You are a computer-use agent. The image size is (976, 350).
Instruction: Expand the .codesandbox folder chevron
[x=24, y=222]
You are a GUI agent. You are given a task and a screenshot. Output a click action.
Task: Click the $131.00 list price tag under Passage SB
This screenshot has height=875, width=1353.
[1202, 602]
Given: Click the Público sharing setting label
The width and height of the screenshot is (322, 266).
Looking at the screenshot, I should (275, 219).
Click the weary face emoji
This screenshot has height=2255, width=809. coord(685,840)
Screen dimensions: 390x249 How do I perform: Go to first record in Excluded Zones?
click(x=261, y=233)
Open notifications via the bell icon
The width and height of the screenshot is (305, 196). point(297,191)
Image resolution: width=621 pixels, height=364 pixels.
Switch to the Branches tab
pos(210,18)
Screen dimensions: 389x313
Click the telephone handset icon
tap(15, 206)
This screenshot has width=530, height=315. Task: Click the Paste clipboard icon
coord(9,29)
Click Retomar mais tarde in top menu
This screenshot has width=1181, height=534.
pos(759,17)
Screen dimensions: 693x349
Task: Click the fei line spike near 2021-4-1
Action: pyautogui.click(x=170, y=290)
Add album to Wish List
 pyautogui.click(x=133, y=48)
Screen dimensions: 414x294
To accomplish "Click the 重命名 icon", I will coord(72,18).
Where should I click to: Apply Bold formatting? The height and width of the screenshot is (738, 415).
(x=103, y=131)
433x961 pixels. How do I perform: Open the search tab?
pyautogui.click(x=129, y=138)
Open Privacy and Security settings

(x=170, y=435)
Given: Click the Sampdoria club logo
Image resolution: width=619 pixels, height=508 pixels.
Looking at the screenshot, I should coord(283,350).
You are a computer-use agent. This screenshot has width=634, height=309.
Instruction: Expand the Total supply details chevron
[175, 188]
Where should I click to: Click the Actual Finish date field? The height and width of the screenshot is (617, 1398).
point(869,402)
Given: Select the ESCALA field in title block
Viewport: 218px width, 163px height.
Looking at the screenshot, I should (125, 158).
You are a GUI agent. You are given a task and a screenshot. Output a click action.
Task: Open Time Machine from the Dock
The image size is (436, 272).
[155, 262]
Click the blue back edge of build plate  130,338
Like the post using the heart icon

--------------------------------

* **Requirement**
Find the word "computer" in the listing and copy each line that contains it.

* **Answer to the problem**
You are a computer-use agent. The image size is (976, 350).
You are a computer-use agent. This screenshot has width=634, height=309.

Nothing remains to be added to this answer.